### Exercise instructions
Search the entries for the string "below" and give the number of lines that hold it, nothing more.

### Collected data entries
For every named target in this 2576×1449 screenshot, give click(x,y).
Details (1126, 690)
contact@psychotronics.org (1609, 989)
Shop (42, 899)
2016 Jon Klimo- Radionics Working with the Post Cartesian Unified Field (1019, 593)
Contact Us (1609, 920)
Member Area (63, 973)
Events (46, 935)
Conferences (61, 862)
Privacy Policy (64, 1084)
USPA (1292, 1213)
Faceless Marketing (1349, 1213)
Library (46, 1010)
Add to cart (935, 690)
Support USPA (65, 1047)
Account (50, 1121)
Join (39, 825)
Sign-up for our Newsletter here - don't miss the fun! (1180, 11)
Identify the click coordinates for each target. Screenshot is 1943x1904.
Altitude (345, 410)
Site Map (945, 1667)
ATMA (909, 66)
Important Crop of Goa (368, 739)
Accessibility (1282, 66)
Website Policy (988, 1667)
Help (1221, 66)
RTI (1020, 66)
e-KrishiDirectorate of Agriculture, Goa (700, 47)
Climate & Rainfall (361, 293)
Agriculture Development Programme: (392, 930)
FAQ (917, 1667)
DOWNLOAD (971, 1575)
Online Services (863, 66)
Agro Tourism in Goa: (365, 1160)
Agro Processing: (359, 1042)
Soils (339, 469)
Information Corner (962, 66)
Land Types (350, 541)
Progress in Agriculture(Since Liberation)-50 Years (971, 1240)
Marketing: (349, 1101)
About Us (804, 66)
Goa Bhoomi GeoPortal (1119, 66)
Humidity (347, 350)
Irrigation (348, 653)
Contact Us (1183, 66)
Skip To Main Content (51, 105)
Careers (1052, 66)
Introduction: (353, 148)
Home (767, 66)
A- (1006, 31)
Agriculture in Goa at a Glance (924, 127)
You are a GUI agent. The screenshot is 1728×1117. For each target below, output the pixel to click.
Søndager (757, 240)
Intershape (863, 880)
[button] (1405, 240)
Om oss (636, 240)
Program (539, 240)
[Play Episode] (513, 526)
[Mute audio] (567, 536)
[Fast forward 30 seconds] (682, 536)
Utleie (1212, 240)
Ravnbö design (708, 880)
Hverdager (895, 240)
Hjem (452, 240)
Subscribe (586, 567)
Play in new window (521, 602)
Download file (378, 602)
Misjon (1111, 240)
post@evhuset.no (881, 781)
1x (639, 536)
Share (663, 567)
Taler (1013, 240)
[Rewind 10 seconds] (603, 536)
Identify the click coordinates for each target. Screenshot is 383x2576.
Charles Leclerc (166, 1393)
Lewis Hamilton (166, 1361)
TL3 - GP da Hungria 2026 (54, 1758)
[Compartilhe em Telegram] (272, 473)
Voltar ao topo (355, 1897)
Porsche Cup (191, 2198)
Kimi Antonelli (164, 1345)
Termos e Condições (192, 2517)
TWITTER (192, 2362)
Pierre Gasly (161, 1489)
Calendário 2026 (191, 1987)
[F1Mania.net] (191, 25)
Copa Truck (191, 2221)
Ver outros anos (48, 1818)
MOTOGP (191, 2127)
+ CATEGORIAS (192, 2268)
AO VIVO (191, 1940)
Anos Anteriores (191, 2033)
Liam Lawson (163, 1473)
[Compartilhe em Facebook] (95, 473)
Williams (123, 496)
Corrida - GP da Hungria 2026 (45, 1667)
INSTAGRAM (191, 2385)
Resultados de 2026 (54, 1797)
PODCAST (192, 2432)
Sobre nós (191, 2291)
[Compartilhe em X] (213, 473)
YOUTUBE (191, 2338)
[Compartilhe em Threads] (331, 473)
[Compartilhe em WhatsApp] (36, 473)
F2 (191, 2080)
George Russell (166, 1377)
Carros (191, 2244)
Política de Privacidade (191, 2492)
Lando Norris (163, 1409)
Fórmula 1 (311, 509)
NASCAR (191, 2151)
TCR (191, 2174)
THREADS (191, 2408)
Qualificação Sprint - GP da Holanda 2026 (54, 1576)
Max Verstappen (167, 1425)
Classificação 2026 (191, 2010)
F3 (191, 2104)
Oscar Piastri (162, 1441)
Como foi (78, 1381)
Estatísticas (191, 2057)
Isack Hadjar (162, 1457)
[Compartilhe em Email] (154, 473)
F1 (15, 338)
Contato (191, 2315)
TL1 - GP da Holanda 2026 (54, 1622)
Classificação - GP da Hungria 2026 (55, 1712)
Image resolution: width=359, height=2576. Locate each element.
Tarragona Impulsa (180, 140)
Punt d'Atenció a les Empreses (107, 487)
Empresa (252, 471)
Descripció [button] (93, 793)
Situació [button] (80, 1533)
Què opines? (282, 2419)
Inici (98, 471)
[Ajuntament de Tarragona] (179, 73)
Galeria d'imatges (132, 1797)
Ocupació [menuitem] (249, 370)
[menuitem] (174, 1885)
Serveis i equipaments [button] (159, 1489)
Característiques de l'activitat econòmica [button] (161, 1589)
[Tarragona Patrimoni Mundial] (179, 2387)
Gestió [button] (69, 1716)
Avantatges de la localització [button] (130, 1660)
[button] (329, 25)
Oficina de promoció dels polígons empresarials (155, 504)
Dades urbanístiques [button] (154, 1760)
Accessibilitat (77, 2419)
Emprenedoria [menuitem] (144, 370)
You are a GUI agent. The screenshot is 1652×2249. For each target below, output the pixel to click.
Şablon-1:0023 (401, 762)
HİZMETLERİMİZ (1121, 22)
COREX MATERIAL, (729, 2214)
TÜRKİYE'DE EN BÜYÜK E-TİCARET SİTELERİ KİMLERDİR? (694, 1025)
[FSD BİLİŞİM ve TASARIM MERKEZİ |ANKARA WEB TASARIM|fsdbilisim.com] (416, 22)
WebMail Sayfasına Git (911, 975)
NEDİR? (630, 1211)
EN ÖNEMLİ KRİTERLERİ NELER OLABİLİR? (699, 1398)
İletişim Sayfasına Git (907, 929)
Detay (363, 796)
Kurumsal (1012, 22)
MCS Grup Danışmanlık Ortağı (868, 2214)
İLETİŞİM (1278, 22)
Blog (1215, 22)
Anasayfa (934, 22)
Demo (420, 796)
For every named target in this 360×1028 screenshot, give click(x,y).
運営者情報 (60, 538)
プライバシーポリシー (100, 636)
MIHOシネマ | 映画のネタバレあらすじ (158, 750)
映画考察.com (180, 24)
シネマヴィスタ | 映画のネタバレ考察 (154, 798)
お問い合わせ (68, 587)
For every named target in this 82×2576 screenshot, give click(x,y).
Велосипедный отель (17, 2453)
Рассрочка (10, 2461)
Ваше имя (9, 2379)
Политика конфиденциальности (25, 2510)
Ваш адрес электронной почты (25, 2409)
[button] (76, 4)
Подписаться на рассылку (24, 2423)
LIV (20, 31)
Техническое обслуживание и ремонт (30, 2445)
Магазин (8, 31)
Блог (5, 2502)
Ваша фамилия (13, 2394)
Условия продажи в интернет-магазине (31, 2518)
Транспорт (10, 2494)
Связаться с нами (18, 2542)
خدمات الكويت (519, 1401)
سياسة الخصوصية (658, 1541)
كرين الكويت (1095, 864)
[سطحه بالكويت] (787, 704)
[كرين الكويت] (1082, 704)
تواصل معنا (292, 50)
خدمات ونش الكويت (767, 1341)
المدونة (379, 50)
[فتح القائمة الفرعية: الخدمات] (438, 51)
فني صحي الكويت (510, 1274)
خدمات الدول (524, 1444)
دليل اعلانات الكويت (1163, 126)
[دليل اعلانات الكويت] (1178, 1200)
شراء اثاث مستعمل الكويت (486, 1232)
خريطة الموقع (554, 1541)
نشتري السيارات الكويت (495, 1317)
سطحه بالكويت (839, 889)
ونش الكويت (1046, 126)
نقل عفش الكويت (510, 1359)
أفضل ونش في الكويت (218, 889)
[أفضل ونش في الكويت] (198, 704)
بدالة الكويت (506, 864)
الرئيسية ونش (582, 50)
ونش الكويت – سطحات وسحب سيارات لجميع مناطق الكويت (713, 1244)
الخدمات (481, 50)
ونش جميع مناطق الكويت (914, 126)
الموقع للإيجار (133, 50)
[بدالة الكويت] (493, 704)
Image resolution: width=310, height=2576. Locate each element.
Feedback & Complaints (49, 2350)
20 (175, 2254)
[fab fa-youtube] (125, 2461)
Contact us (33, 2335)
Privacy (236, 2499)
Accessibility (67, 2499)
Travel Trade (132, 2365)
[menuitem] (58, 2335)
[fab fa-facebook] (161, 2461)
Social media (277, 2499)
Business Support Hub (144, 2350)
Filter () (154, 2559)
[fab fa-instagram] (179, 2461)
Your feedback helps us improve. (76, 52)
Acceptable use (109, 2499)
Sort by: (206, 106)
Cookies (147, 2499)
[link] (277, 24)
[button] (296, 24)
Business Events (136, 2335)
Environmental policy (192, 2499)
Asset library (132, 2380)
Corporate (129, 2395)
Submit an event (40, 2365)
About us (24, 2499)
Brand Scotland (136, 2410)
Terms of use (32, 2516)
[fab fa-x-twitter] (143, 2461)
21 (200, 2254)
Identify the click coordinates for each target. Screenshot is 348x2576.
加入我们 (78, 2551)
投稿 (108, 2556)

### Exercise response
2